BEGIN Excerpted passage
It is worth noting that although the aim of the present study was to further validate the TIIM technique, the sham pill study was fundamentally a direct comparison between gastric motility indices obtained via routine EGG and force transducers, since standard EGG bandpass filtering parameters (0.03–0.1 Hz) were used. In four animals no statistically significant correlation was observed in the motility indices between any of the channel pairs (FT-EGG) examined, further supporting our understanding that EGG cannot reliably monitor gastric motility due to its important and, in our opinion, unsurpassable limitation; the relatively low average electric-power of extracellular ERA-I and ERA-II preceding mechanically relevant gastric contractions dissipates intraluminally in an inconsistent and nonlinear fashion before reaching the abdominal skin surface and thus cannot be reliably recorded by traditional cutaneous EGG. With the electrically isolated, gastric-retentive pill-based design presented in this study, it is possible that environmental electrical phenomena such as capsule tumbling due to motion not associated with gastric contractions, static electricity, and external electromagnetic signals may affect the measurements in an ambulatory setting, particularly if the patient is mobile in an electromagnetically dynamic environment. In addition, in an ambulatory setting it is possible that abdominal muscle contractions and motion artifacts might also be registered. In such cases, adaptive filtering procedures [29] might help to eliminate the unwanted phenomena but at the price of increasing the complexity of the method and the number of recorded channels. Further considerations and potential advanced digital signal processing might be required postprandially, since solid or liquid meals could alter the base impedance and affect the efficacy of TIIM, calling for more powerful digital filtering and dynamic amplification of the TIIM signal. The limitations of the present study and indeed of this new TIIM technique require further evaluation to examine their impact on the clinical efficacy of this novel idea.
END Excerpted passage
◆ Work to complete
• 1. In the passage on the TIIM technique, what EGG bandpass filtering parameters were used in the sham pill study?
• 2. According to the passage on the TIIM technique, why can traditional cutaneous EGG not reliably monitor gastric motility?
• 3. Continue the passage on the TIIM technique from its last sentence.
BEGIN Excerpted records
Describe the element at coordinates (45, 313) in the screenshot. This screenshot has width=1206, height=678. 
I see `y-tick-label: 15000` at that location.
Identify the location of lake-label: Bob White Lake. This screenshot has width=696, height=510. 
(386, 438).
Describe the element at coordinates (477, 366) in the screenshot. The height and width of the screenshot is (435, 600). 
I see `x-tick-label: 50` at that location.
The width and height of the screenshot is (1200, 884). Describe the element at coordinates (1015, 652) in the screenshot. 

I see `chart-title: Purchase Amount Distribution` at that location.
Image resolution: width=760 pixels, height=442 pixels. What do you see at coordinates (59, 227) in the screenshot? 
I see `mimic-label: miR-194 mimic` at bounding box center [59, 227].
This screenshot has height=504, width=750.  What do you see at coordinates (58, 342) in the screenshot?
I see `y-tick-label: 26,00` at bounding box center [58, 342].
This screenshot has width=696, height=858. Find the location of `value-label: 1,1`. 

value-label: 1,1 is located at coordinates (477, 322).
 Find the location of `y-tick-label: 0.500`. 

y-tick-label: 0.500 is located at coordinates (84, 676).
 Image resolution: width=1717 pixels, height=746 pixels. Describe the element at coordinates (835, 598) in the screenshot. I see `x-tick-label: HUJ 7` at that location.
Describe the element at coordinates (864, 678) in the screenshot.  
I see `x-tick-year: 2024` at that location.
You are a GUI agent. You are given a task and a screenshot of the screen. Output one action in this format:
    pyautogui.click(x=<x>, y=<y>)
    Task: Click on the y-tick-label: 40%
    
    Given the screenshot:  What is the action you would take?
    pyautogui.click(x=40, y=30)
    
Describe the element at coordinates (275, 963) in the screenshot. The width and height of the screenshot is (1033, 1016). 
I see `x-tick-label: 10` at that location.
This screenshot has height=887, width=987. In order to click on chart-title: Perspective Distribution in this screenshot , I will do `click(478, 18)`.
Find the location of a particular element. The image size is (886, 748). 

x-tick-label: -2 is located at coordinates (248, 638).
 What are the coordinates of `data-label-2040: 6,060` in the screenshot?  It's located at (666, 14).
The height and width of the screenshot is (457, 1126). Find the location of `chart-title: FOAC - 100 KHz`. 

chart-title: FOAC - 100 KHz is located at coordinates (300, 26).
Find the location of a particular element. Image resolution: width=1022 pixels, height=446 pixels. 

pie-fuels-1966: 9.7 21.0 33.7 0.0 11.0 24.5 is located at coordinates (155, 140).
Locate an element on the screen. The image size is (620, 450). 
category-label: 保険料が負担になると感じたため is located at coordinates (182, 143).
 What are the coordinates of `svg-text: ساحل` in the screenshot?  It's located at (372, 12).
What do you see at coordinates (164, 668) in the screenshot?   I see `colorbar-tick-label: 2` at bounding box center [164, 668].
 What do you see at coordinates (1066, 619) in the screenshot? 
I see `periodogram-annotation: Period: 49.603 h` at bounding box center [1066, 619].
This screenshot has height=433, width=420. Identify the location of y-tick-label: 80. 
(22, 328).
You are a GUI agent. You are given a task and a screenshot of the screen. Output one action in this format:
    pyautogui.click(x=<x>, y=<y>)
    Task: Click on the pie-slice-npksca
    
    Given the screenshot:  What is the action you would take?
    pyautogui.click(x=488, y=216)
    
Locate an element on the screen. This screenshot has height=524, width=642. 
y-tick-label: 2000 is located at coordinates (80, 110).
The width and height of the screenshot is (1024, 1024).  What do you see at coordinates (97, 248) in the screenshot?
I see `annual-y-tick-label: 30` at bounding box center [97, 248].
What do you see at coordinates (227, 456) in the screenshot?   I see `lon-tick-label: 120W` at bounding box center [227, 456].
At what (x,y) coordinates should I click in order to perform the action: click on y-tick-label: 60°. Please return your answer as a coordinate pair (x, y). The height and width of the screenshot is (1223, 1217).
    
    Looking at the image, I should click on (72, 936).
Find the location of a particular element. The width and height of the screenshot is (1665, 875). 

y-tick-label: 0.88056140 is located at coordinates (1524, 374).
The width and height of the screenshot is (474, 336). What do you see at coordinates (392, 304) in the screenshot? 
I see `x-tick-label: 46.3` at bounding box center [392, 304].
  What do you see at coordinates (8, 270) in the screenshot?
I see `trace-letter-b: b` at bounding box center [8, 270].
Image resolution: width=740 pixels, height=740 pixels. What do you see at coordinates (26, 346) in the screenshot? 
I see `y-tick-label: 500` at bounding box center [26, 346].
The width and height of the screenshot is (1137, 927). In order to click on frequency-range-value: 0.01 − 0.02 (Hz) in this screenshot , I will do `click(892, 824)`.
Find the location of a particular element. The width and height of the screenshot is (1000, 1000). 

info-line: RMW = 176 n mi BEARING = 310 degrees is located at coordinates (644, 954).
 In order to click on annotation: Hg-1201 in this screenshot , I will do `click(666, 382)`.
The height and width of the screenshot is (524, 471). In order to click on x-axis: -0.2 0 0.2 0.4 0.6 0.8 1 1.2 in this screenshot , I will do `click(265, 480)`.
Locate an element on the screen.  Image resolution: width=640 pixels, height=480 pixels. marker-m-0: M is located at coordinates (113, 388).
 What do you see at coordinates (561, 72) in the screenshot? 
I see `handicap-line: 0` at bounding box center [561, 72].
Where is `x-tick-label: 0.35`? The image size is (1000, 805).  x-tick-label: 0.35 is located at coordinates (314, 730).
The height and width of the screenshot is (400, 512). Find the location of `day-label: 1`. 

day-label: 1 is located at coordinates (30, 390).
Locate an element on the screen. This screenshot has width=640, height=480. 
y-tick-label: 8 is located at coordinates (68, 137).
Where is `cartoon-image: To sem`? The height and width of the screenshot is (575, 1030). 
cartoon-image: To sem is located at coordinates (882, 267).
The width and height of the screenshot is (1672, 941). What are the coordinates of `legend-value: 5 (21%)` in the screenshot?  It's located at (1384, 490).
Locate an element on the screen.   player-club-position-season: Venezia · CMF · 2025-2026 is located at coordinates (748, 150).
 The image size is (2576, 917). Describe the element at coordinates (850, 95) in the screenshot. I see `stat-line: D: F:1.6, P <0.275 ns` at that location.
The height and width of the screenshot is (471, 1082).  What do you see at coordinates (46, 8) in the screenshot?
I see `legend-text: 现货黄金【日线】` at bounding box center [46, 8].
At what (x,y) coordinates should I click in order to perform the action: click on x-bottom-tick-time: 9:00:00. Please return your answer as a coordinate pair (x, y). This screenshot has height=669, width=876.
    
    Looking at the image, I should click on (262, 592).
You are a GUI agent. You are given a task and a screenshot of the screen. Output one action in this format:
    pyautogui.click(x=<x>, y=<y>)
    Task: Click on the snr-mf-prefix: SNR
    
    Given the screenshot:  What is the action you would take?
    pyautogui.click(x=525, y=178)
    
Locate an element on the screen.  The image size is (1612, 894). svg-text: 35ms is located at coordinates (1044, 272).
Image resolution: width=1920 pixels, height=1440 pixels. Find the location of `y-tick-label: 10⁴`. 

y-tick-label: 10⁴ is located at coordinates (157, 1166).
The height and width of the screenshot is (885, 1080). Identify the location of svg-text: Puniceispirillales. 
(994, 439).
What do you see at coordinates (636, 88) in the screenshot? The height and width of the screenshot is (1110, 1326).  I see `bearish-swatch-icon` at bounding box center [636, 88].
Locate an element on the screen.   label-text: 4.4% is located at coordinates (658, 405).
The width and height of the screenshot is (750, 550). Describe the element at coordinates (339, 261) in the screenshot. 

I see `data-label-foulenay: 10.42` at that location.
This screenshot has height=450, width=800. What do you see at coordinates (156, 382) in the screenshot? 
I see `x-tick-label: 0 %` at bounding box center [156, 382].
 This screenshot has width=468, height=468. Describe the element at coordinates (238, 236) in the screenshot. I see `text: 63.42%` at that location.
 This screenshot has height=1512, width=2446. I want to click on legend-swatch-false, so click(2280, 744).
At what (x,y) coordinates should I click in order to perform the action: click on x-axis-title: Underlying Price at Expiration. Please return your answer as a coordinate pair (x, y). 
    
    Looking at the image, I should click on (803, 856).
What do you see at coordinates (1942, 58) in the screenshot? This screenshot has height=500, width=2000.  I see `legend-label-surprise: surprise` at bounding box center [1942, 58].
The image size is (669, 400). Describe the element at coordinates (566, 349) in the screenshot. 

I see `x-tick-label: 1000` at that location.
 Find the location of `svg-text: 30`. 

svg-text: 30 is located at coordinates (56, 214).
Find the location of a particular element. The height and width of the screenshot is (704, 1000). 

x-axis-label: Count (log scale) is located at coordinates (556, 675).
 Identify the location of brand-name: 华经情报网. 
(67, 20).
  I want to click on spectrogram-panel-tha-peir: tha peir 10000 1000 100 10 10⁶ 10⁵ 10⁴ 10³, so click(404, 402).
END Excerpted records
◆ Exercise responses
• 1. Standard EGG bandpass filtering parameters of 0.03–0.1 Hz were used.

• 2. The extracellular ERA-I and ERA-II that come before mechanically relevant gastric contractions have relatively low average electric power. That power dissipates intraluminally in an inconsistent and nonlinear way before it reaches the abdominal skin surface, so cutaneous EGG cannot reliably record it.

• 3.
It should be noted that in the case of the inactive sham study small noise artifacts appear dramatic since there is no 50 kHz carrier signal as a reference. In fact, these noise artifacts were much lower (10–100 times) than the measurements from the active TIIM study. However, since the signals were normalized (the highest peaks were equated to unity and the lowest were equated to zero) before visualization and subsequent presentation, electrostatic noises affected the cutaneous recordings of the sham TIIM signals, and they appeared as enlarged white noise. Unfortunately, we cannot avoid normalization, because there is no exact way to determine the basal impedance the TIIM electrical oscillator faces, which can also be dynamically changing, particularly in chronic studies of longer duration. Regardless, it should be noted that if the sham TIIM tracings were displayed on the same scale as the active TIIM figure, they would appear as virtually flat lines. In future long-term (e.g., 24 h) chronic gastric motility studies utilizing TIIM, we do not perceive the normalization of the TIIM data to pose a significant problem, since the interdigestive motor complex and postprandial contractility would be clearly seen, particularly if a data logger marks the meal periods while recording the TIIM data.

The next steps for TIIM involve the development of a portable data-logger to enable ambulatory measurements in long-term chronic tests, which can examine the effectiveness of the method in more clinically relevant settings, in dynamic, noise-ridden environments and during meals. Further long-term chronic animal studies (>24 h) should be considered, potentially evaluating gastric motility and gastric emptying using TIIM, before moving to chronic human trials.

5. Conclusion

Transcutaneous intraluminal impedance measurement (TIIM) is a minimally invasive gastric motility monitoring technique which has now been validated in a sham-comparative study. Acute canine models confirmed that TIIM was able to measure gastric motility with comparable precision to force transducers implanted invasively to the serosa of the stomach.